--- SUPPLIED INFORMATION ---

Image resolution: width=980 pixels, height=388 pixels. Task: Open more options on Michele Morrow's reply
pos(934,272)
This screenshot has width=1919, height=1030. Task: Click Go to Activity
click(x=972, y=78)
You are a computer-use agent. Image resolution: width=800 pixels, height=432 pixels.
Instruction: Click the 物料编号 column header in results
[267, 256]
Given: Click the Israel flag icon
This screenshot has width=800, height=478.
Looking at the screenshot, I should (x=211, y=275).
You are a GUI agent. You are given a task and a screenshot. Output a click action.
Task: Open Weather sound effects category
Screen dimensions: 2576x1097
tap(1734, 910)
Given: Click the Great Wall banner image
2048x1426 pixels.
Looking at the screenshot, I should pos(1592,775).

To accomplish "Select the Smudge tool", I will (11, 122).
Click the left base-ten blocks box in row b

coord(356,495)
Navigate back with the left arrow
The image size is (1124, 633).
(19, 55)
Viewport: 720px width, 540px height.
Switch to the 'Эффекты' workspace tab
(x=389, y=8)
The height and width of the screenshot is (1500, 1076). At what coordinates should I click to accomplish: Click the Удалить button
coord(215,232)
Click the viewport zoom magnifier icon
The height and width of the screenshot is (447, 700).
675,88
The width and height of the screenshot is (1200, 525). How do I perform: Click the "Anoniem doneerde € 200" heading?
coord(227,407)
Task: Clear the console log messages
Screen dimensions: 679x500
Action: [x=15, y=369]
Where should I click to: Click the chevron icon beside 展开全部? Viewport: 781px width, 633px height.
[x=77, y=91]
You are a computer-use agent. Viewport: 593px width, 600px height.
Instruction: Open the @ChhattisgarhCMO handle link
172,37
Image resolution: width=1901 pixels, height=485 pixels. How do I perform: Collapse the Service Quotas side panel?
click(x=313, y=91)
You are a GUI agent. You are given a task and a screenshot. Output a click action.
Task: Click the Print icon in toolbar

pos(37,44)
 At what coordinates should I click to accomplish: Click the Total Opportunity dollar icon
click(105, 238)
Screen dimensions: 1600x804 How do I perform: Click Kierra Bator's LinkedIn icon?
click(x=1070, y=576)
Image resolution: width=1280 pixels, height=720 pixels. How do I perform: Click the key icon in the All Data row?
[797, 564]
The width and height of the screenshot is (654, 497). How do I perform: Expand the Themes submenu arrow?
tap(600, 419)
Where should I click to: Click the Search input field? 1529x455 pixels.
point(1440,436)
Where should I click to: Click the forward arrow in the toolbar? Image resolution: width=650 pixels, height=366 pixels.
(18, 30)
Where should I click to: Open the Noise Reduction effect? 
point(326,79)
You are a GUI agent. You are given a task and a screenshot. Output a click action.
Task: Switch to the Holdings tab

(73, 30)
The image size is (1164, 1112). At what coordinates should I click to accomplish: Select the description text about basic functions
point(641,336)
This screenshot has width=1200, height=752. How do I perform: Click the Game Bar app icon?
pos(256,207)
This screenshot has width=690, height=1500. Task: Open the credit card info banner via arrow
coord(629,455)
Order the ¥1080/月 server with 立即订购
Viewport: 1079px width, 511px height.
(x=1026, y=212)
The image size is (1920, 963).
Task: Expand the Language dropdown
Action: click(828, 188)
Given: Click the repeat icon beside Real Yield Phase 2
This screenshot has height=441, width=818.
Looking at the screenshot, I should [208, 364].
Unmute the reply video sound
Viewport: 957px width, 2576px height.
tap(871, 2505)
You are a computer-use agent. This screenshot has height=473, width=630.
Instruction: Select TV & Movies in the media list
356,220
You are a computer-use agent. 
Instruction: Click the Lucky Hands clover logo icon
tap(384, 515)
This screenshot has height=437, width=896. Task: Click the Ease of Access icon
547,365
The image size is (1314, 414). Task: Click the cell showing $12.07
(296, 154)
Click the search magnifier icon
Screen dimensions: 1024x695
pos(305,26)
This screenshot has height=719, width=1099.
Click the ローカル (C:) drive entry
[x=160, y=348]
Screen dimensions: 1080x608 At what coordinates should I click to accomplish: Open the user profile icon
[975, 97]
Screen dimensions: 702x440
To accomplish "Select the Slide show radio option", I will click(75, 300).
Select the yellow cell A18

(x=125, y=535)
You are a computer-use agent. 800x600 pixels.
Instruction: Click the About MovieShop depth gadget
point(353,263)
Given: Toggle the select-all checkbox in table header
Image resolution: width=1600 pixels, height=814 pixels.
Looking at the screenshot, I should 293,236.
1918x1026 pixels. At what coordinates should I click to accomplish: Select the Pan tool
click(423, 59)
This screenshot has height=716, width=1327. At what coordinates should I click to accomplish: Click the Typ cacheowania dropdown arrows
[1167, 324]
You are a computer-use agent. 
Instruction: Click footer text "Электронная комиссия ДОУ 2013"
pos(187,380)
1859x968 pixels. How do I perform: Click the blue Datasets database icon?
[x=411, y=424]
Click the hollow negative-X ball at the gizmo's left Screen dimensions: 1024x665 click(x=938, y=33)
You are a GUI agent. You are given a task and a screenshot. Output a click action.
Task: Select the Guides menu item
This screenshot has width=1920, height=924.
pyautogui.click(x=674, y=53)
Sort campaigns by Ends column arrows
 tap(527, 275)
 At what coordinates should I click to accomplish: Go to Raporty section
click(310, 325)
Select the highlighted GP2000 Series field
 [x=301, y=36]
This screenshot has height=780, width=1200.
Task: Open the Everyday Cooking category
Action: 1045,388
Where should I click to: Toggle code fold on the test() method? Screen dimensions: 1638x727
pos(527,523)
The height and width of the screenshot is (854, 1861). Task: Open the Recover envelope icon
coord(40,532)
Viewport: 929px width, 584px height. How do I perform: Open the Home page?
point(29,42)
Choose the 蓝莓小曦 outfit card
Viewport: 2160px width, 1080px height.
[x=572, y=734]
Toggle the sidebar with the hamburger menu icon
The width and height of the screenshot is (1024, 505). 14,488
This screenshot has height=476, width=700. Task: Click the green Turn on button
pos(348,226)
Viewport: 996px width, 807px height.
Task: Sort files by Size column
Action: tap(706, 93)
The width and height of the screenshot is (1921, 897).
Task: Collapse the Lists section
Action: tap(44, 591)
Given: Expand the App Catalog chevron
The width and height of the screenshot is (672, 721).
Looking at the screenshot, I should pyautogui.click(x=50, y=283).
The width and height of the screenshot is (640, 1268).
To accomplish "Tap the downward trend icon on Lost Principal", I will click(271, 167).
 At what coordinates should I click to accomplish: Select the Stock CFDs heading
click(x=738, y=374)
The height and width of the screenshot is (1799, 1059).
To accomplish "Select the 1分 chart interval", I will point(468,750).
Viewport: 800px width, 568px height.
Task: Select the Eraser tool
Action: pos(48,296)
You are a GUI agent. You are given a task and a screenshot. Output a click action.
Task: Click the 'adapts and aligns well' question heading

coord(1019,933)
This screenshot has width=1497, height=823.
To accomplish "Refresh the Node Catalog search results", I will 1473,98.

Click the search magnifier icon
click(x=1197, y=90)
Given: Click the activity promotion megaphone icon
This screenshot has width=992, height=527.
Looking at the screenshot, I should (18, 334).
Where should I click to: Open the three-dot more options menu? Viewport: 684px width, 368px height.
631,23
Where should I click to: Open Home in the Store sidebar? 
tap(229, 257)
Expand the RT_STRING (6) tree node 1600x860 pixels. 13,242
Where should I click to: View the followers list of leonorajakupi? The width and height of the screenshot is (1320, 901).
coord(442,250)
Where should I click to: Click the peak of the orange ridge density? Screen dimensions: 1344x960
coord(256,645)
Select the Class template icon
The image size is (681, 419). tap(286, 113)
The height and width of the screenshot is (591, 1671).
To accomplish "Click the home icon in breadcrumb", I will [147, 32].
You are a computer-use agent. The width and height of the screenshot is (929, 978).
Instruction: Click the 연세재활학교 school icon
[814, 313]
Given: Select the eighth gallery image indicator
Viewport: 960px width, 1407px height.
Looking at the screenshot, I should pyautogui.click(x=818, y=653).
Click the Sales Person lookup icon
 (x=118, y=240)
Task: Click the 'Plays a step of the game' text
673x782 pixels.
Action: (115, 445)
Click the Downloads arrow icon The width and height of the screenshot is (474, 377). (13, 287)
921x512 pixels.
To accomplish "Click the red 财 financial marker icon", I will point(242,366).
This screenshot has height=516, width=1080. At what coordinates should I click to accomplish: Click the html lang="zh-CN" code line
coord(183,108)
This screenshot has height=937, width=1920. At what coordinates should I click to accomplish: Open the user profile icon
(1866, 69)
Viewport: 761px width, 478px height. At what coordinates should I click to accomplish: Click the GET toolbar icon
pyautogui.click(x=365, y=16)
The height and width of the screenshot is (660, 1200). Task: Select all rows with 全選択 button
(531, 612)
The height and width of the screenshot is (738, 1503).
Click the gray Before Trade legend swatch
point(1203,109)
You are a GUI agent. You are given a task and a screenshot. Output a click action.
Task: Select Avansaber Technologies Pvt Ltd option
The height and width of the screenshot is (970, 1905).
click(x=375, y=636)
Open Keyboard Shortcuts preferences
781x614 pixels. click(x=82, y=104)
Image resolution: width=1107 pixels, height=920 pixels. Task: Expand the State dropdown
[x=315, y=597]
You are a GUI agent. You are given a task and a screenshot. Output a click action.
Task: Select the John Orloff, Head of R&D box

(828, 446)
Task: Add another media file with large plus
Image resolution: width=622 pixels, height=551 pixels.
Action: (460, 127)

---

**REQUIREMENT**:
Above are the records; copy exactly the lines from the line with "This screenshot has width=1200, height=752." through the line with "Task: Select the Guides menu item", both included.

**TASK OUTPUT**:
This screenshot has width=1200, height=752. How do I perform: Click the Game Bar app icon?
pos(256,207)
This screenshot has width=690, height=1500. Task: Open the credit card info banner via arrow
coord(629,455)
Order the ¥1080/月 server with 立即订购
Viewport: 1079px width, 511px height.
(x=1026, y=212)
The image size is (1920, 963).
Task: Expand the Language dropdown
Action: click(828, 188)
Given: Click the repeat icon beside Real Yield Phase 2
This screenshot has height=441, width=818.
Looking at the screenshot, I should [208, 364].
Unmute the reply video sound
Viewport: 957px width, 2576px height.
tap(871, 2505)
You are a computer-use agent. This screenshot has height=473, width=630.
Instruction: Select TV & Movies in the media list
356,220
You are a computer-use agent. 
Instruction: Click the Lucky Hands clover logo icon
tap(384, 515)
This screenshot has height=437, width=896. Task: Click the Ease of Access icon
547,365
The image size is (1314, 414). Task: Click the cell showing $12.07
(296, 154)
Click the search magnifier icon
Screen dimensions: 1024x695
pos(305,26)
This screenshot has height=719, width=1099.
Click the ローカル (C:) drive entry
[x=160, y=348]
Screen dimensions: 1080x608 At what coordinates should I click to accomplish: Open the user profile icon
[975, 97]
Screen dimensions: 702x440
To accomplish "Select the Slide show radio option", I will click(75, 300).
Select the yellow cell A18

(x=125, y=535)
You are a computer-use agent. 800x600 pixels.
Instruction: Click the About MovieShop depth gadget
point(353,263)
Given: Toggle the select-all checkbox in table header
Image resolution: width=1600 pixels, height=814 pixels.
Looking at the screenshot, I should 293,236.
1918x1026 pixels. At what coordinates should I click to accomplish: Select the Pan tool
click(423, 59)
This screenshot has height=716, width=1327. At what coordinates should I click to accomplish: Click the Typ cacheowania dropdown arrows
[1167, 324]
You are a computer-use agent. 
Instruction: Click footer text "Электронная комиссия ДОУ 2013"
pos(187,380)
1859x968 pixels. How do I perform: Click the blue Datasets database icon?
[x=411, y=424]
Click the hollow negative-X ball at the gizmo's left Screen dimensions: 1024x665 click(x=938, y=33)
You are a GUI agent. You are given a task and a screenshot. Output a click action.
Task: Select the Guides menu item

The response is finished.